WORK INSTRUCTIONS: In the data below, find every line with the string "Locate" and pull it out.

MATERIAL PROVIDED:
★ ★ ★

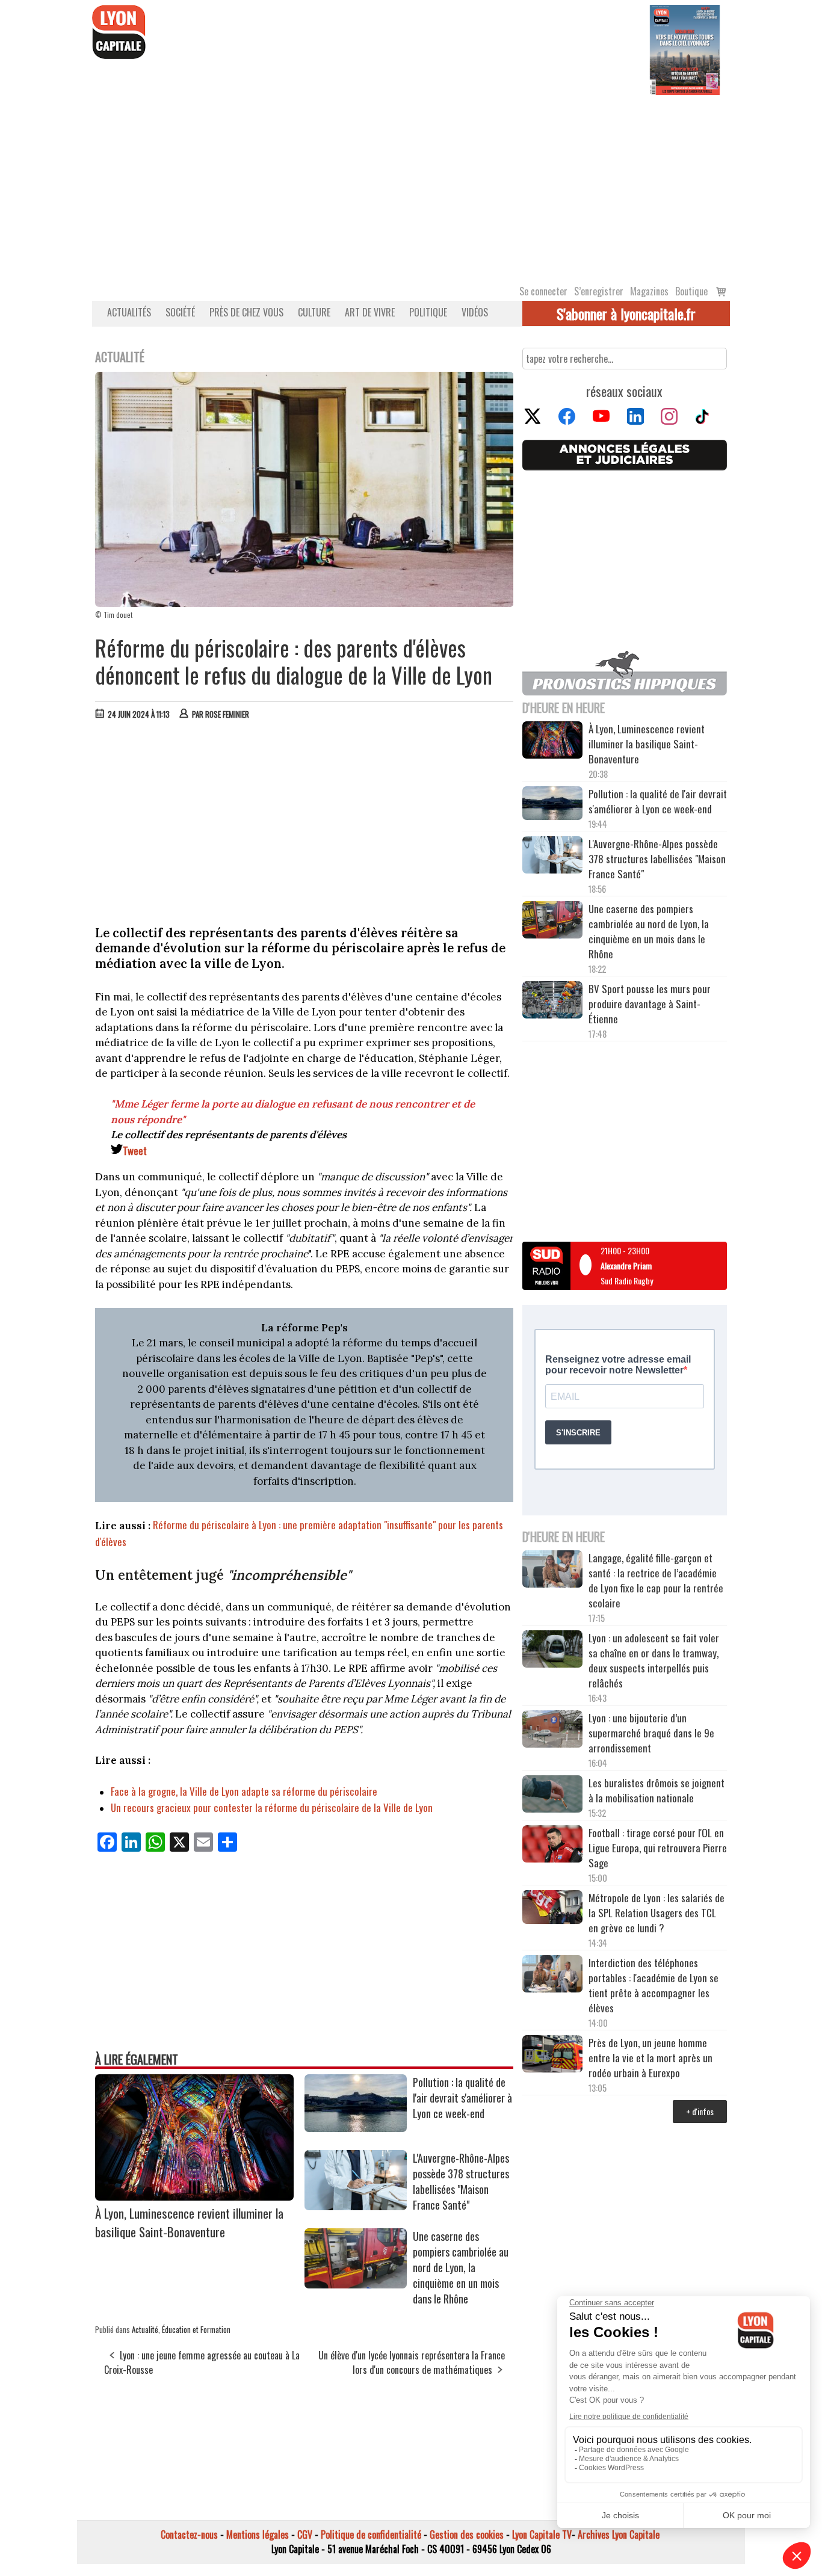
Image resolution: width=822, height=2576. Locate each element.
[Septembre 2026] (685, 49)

★ ★ ★

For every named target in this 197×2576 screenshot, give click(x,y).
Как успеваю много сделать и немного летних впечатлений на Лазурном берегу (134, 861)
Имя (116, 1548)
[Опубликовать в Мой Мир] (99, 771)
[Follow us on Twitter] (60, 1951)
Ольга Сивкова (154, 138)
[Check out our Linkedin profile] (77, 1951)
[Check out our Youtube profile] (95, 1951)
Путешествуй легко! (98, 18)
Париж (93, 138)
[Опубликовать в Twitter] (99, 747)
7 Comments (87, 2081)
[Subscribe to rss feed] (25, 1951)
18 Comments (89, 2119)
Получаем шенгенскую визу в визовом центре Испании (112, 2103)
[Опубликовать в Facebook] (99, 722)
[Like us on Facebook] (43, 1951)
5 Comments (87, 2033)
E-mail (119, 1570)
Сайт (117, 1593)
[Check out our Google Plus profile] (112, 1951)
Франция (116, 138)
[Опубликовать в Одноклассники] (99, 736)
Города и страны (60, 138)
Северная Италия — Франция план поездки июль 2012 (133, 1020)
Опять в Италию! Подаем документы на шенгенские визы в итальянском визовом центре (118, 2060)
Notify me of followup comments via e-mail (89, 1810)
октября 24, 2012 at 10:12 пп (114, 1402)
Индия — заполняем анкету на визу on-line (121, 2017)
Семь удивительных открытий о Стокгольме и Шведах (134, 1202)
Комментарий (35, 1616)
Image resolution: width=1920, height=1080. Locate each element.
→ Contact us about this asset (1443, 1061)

★ ★ ★

COMPLETED EXERCISE:
Image resolution: width=822, height=2576. Locate each element.
Image resolution: width=1920, height=1080. Locate each element.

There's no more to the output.